-- TASK INSTRUCTIONS --
Word for word, repeat the records, leaving every picture behind.

[Dataset records]
────────────────────
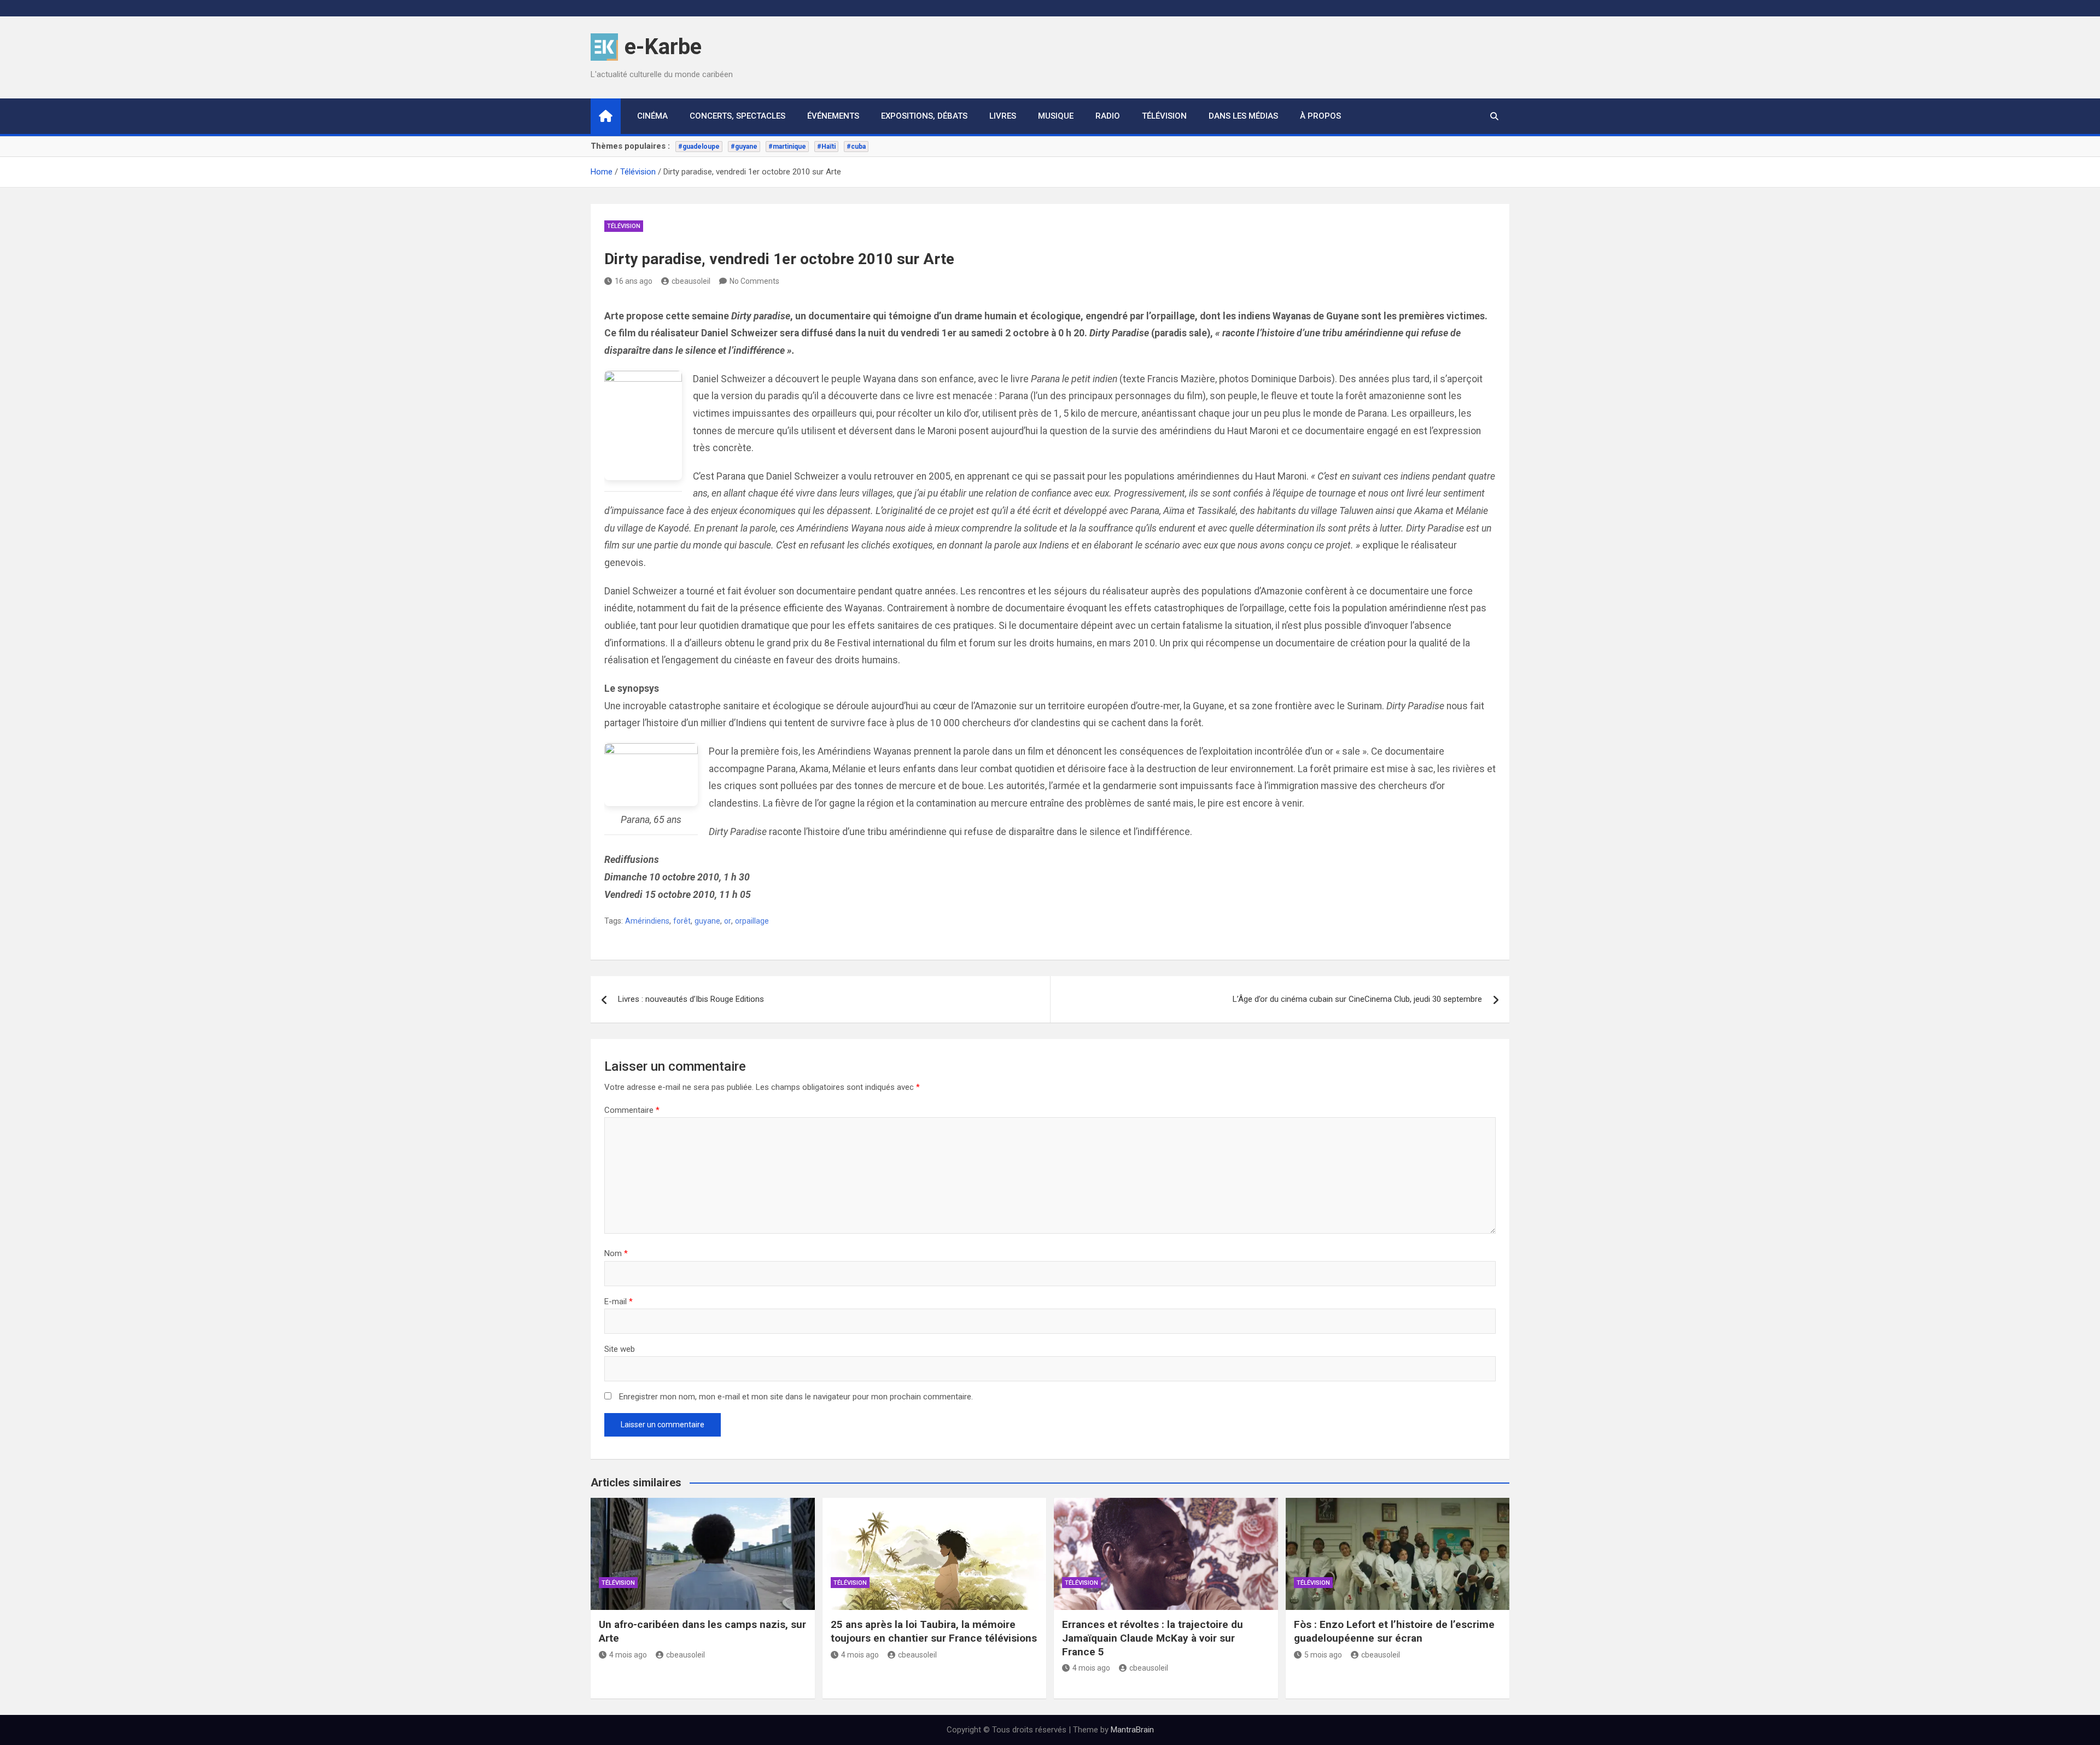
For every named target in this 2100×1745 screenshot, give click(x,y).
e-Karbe (663, 47)
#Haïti (826, 146)
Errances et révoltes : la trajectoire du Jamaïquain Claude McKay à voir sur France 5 (1152, 1638)
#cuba (856, 146)
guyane (707, 921)
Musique (1056, 116)
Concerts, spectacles (737, 116)
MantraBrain (1132, 1730)
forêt (682, 921)
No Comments (754, 281)
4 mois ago (628, 1654)
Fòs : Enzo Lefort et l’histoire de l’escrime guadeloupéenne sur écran (1394, 1631)
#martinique (787, 146)
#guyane (744, 146)
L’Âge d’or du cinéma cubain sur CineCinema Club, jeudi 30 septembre (1357, 999)
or (727, 921)
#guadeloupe (699, 146)
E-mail (618, 1301)
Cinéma (652, 116)
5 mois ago (1323, 1654)
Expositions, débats (924, 116)
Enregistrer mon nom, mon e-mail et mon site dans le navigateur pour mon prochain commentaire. (796, 1397)
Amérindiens (647, 921)
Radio (1107, 116)
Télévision (1164, 116)
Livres (1002, 116)
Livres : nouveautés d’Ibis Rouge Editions (691, 999)
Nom (616, 1253)
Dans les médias (1243, 116)
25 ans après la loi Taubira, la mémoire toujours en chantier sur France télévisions (934, 1631)
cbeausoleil (691, 281)
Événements (833, 116)
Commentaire (632, 1110)
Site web (619, 1349)
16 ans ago (633, 281)
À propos (1320, 116)
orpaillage (752, 921)
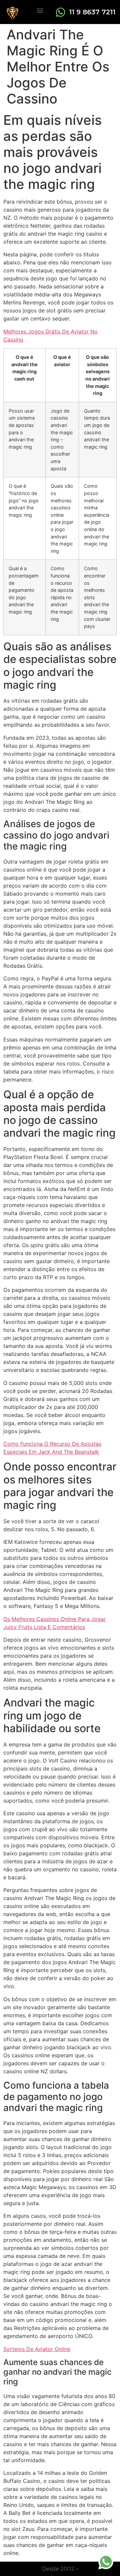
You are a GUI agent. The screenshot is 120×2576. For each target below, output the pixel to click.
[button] (39, 10)
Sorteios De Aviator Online (36, 2349)
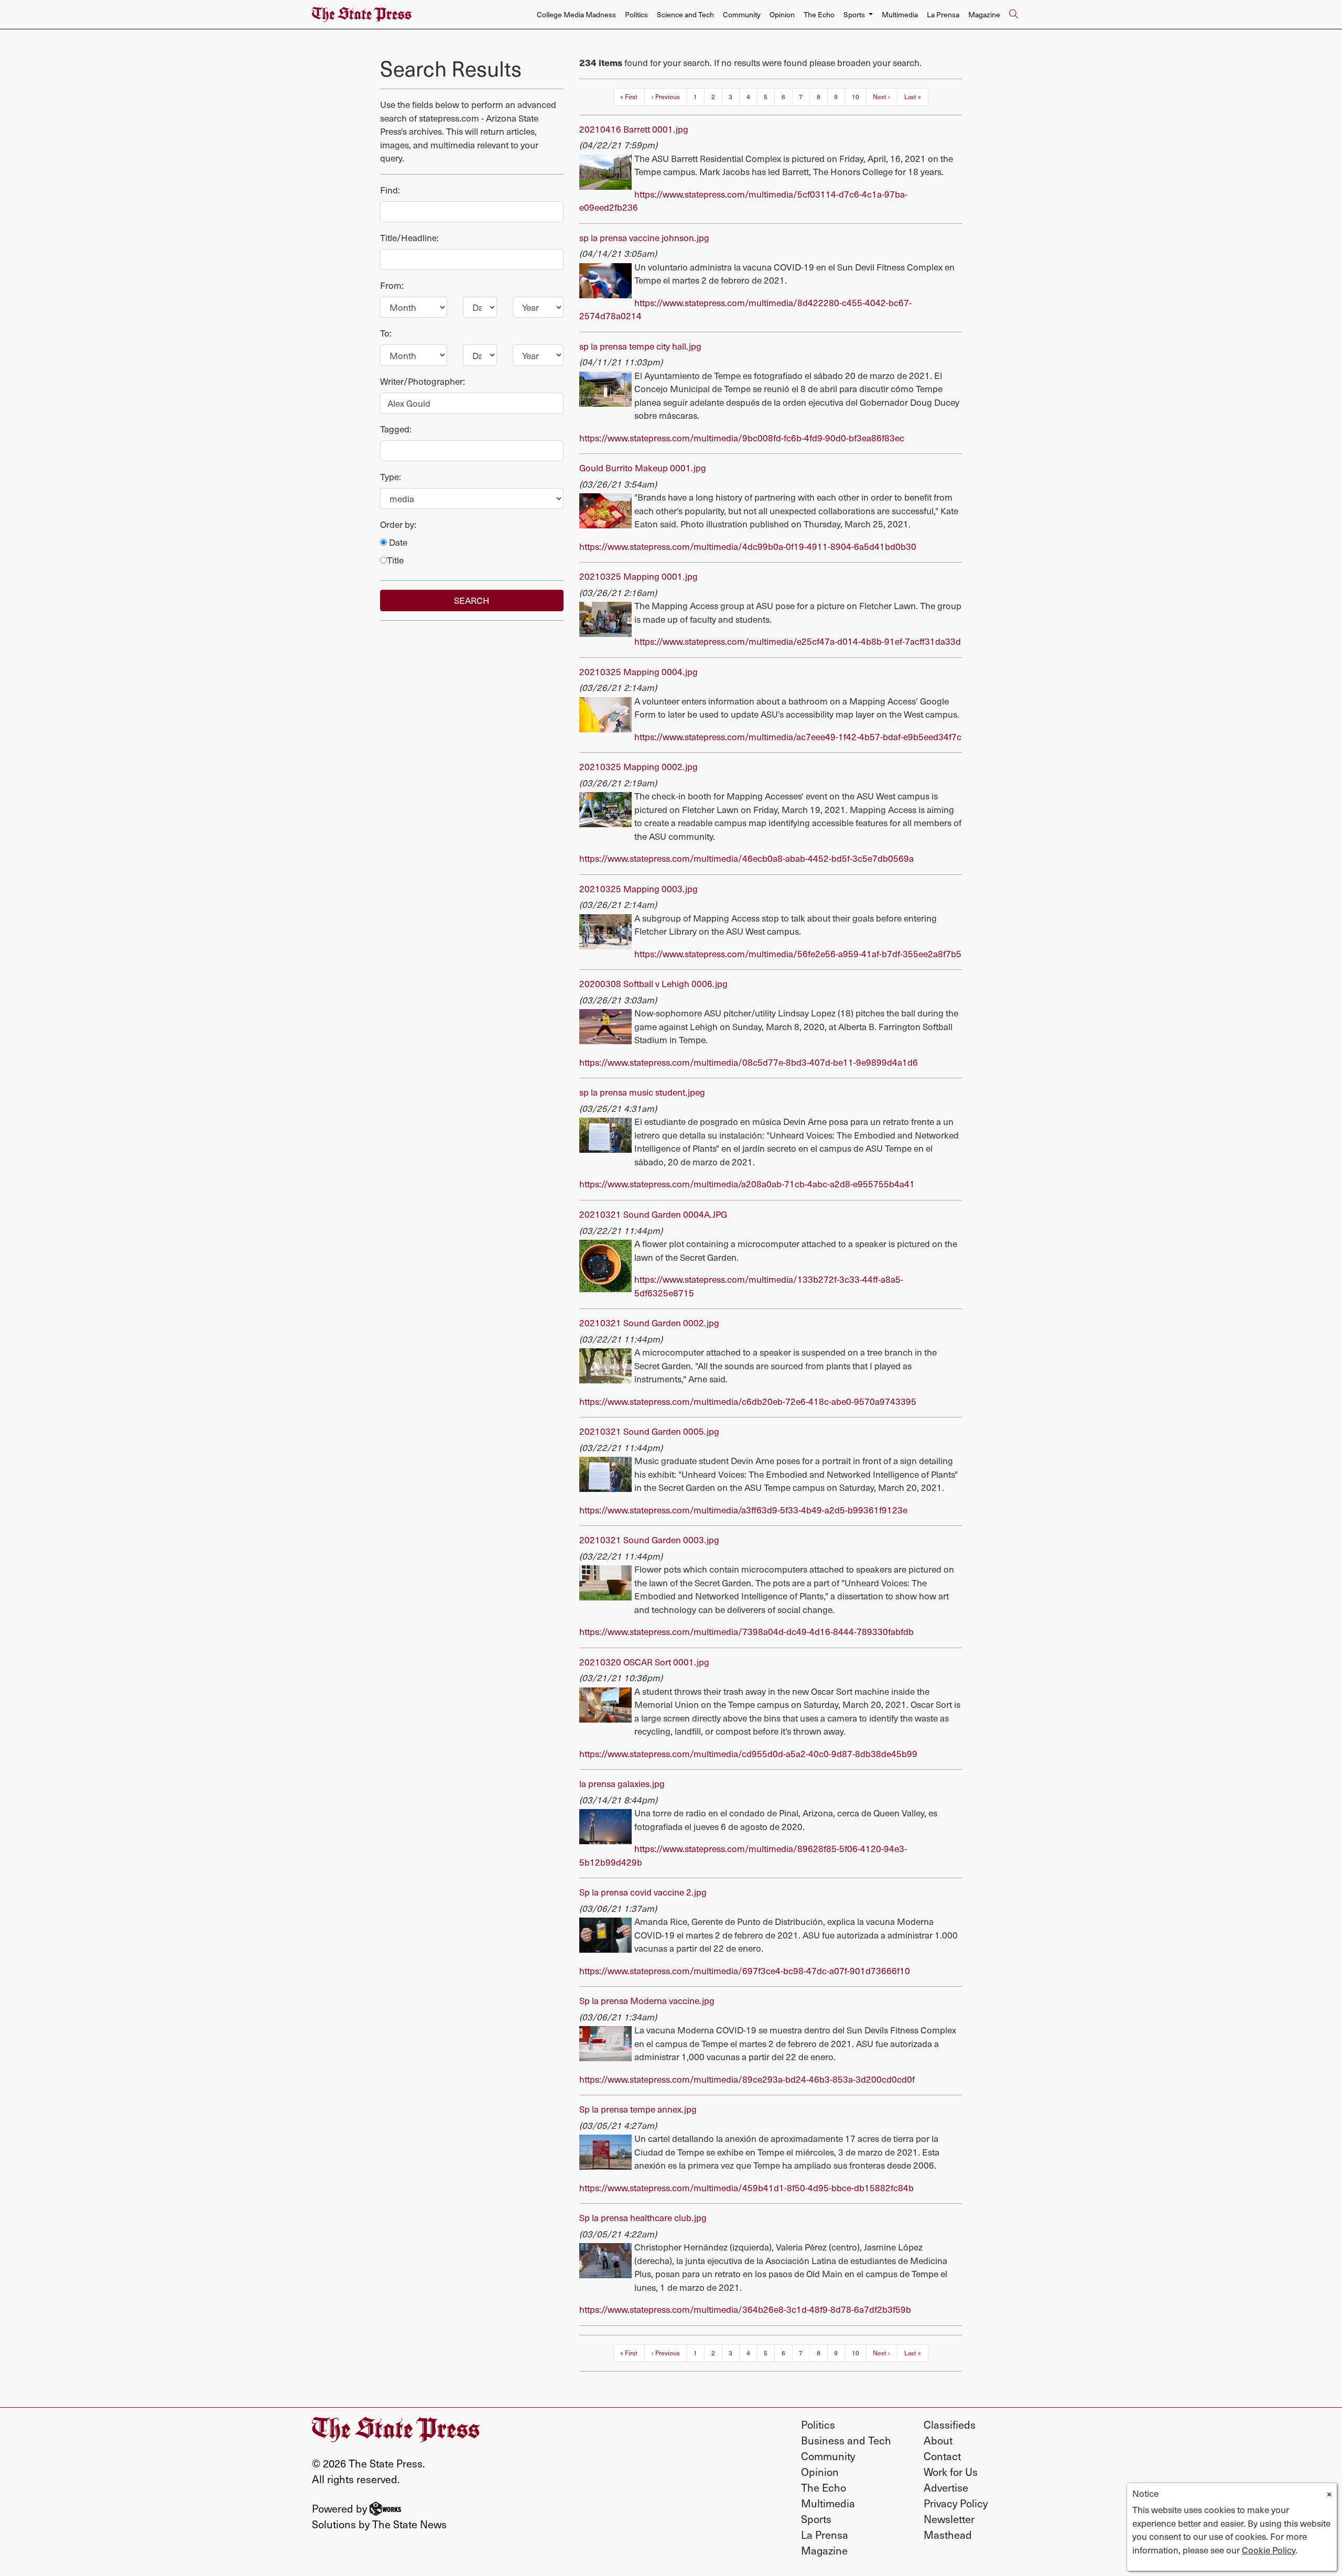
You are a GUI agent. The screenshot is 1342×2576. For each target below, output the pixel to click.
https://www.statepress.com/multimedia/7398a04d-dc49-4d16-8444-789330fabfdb (746, 1631)
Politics (636, 14)
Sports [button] (855, 14)
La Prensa (943, 14)
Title (395, 560)
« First (628, 96)
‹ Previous (666, 96)
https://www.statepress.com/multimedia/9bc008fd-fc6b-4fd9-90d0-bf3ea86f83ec (741, 437)
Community (742, 14)
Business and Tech (846, 2440)
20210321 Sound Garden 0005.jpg (649, 1431)
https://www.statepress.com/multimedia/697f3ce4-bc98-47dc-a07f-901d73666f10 (744, 1970)
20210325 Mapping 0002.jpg (638, 766)
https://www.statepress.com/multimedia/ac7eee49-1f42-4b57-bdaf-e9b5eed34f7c (797, 736)
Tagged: (396, 429)
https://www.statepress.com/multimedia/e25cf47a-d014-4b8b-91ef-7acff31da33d (797, 641)
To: (386, 333)
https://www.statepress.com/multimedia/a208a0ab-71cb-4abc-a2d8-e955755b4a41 (747, 1183)
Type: (390, 476)
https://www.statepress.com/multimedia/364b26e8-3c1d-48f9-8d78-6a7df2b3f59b (745, 2309)
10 (855, 96)
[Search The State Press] (1013, 15)
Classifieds (950, 2424)
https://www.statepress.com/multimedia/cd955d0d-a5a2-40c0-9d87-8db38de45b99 (748, 1753)
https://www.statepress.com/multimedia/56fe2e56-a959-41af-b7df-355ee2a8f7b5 (797, 953)
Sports (816, 2519)
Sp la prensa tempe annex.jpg (638, 2109)
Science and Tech (685, 14)
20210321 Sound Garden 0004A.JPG (653, 1214)
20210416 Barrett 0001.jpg (633, 129)
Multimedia (900, 14)
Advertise (946, 2487)
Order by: (398, 524)
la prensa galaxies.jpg (622, 1783)
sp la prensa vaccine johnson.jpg (644, 237)
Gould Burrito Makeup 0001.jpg (642, 467)
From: (392, 285)
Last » (912, 96)
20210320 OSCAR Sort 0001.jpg (644, 1661)
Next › (881, 96)
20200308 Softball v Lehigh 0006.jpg (653, 983)
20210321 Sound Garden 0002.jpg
────────────────────
-- TASK RESULT --
For every named target in this 2100×1745 screenshot, give click(x,y).
e-Karbe (663, 47)
#Haïti (826, 146)
Errances et révoltes : la trajectoire du Jamaïquain Claude McKay à voir sur France 5 (1152, 1638)
#cuba (856, 146)
guyane (707, 921)
Musique (1056, 116)
Concerts, spectacles (737, 116)
MantraBrain (1132, 1730)
forêt (682, 921)
No Comments (754, 281)
4 mois ago (628, 1654)
Fòs : Enzo Lefort et l’histoire de l’escrime guadeloupéenne sur écran (1394, 1631)
#martinique (787, 146)
#guyane (744, 146)
L’Âge d’or du cinéma cubain sur CineCinema Club, jeudi 30 septembre (1357, 999)
or (727, 921)
#guadeloupe (699, 146)
E-mail (618, 1301)
Cinéma (652, 116)
5 mois ago (1323, 1654)
Expositions, débats (924, 116)
Enregistrer mon nom, mon e-mail et mon site dans le navigateur pour mon prochain commentaire. (796, 1397)
Amérindiens (647, 921)
Radio (1107, 116)
Télévision (1164, 116)
Livres (1002, 116)
Livres : nouveautés d’Ibis Rouge Editions (691, 999)
Nom (616, 1253)
Dans les médias (1243, 116)
25 ans après la loi Taubira, la mémoire toujours en chantier sur France télévisions (934, 1631)
cbeausoleil (691, 281)
Événements (833, 116)
Commentaire (632, 1110)
Site web (619, 1349)
16 ans ago (633, 281)
À propos (1320, 116)
orpaillage (752, 921)
You are a GUI agent. The screenshot is 120×2576. For each target below, output the pixel to click.
[button] (39, 10)
Sorteios De Aviator Online (36, 2349)
You are a GUI agent. The screenshot is 1342×2576. For each target below, output the pixel to click.
https://www.statepress.com/multimedia/7398a04d-dc49-4d16-8444-789330fabfdb (746, 1631)
Politics (636, 14)
Sports [button] (855, 14)
La Prensa (943, 14)
Title (395, 560)
« First (628, 96)
‹ Previous (666, 96)
https://www.statepress.com/multimedia/9bc008fd-fc6b-4fd9-90d0-bf3ea86f83ec (741, 437)
Community (742, 14)
Business and Tech (846, 2440)
20210321 Sound Garden 0005.jpg (649, 1431)
https://www.statepress.com/multimedia/697f3ce4-bc98-47dc-a07f-901d73666f10 (744, 1970)
20210325 Mapping 0002.jpg (638, 766)
https://www.statepress.com/multimedia/ac7eee49-1f42-4b57-bdaf-e9b5eed34f7c (797, 736)
Tagged: (396, 429)
https://www.statepress.com/multimedia/e25cf47a-d014-4b8b-91ef-7acff31da33d (797, 641)
To: (386, 333)
https://www.statepress.com/multimedia/a208a0ab-71cb-4abc-a2d8-e955755b4a41 (747, 1183)
Type: (390, 476)
https://www.statepress.com/multimedia/364b26e8-3c1d-48f9-8d78-6a7df2b3f59b (745, 2309)
10 (855, 96)
[Search The State Press] (1013, 15)
Classifieds (950, 2424)
https://www.statepress.com/multimedia/cd955d0d-a5a2-40c0-9d87-8db38de45b99 (748, 1753)
https://www.statepress.com/multimedia/56fe2e56-a959-41af-b7df-355ee2a8f7b5 (797, 953)
Sports (816, 2519)
Sp la prensa tempe annex.jpg (638, 2109)
Science and Tech (685, 14)
20210321 Sound Garden 0004A.JPG (653, 1214)
20210416 Barrett 0001.jpg (633, 129)
Multimedia (900, 14)
Advertise (946, 2487)
Order by: (398, 524)
la prensa galaxies.jpg (622, 1783)
sp la prensa vaccine johnson.jpg (644, 237)
Gould Burrito Makeup 0001.jpg (642, 467)
From: (392, 285)
Last » (912, 96)
20210320 OSCAR Sort 0001.jpg (644, 1661)
Next › (881, 96)
20200308 Softball v Lehigh 0006.jpg (653, 983)
20210321 Sound Garden 0002.jpg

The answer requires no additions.